__Dataset__.
>>>>
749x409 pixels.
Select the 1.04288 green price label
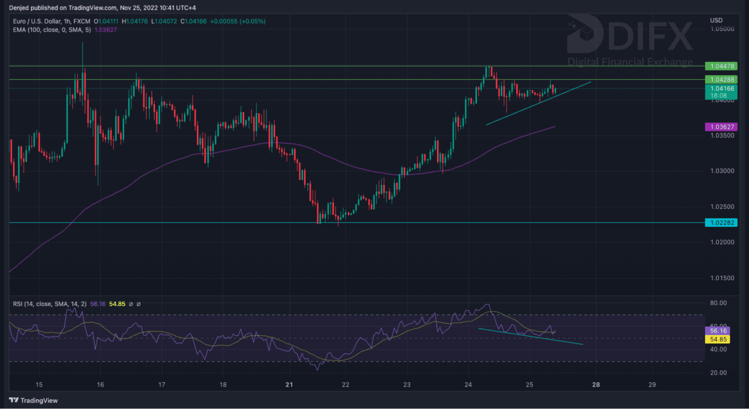point(721,79)
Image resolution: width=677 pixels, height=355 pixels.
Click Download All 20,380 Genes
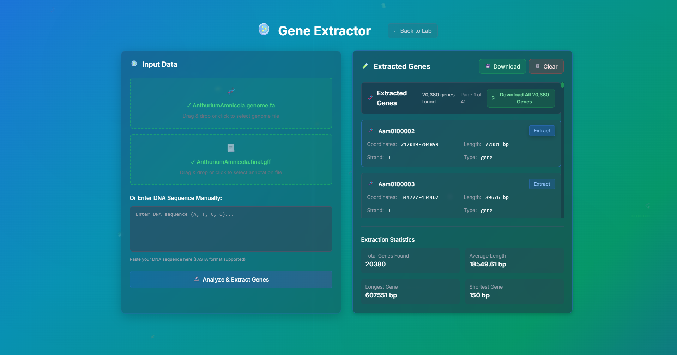pos(520,98)
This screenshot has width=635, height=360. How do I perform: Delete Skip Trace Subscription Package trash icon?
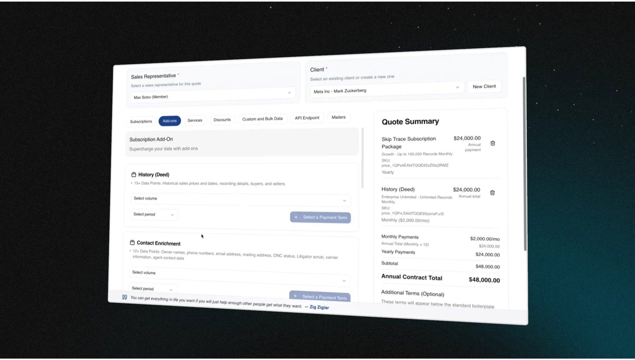coord(492,143)
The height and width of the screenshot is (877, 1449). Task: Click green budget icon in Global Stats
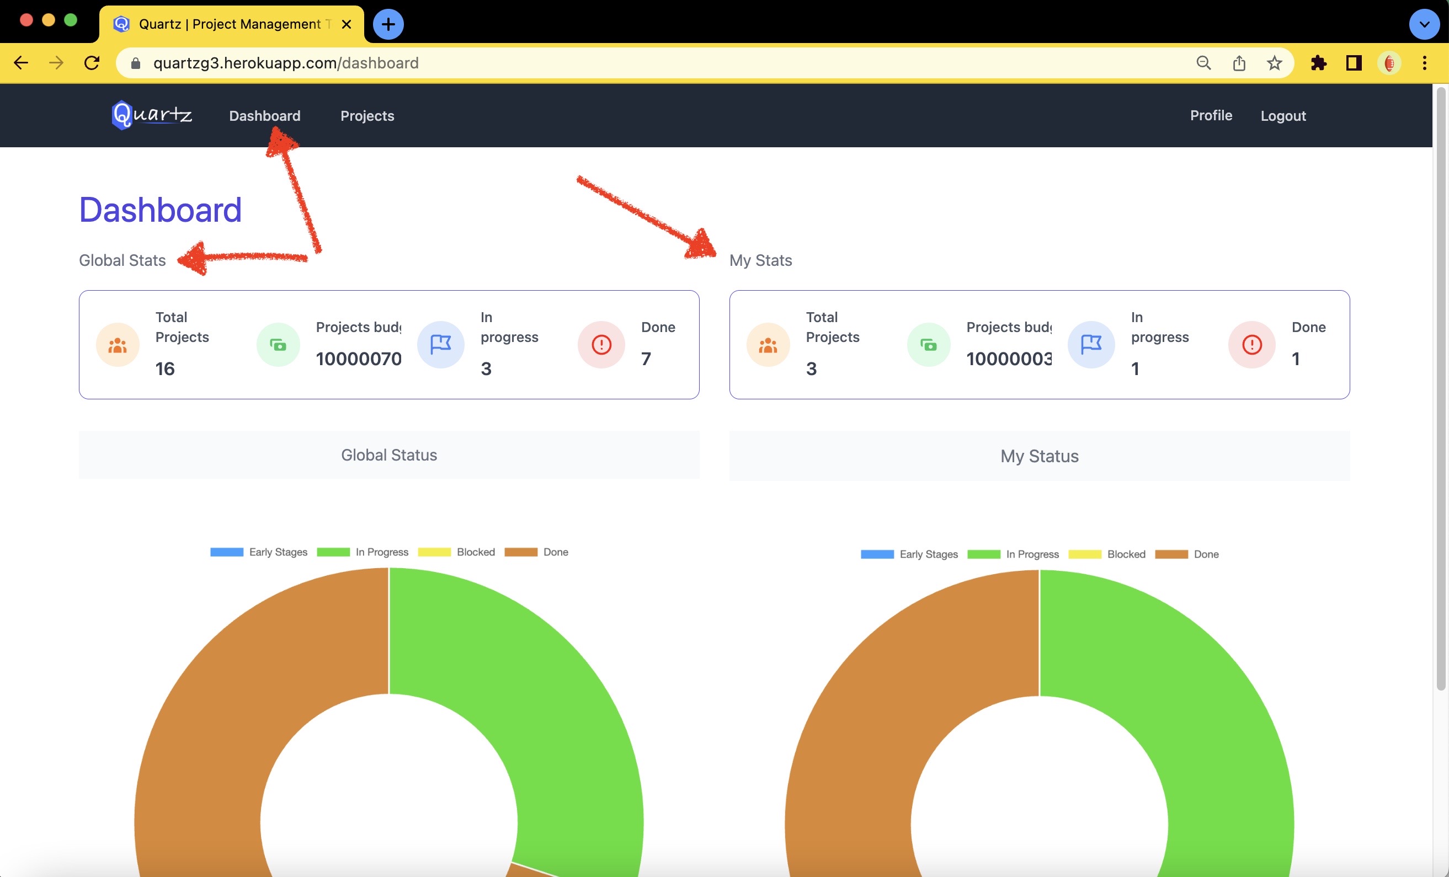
<<<<
The answer must be every line from the records above that contains the word "pixels", copied in full.

__Solution to the problem__.
749x409 pixels.
Image resolution: width=677 pixels, height=355 pixels.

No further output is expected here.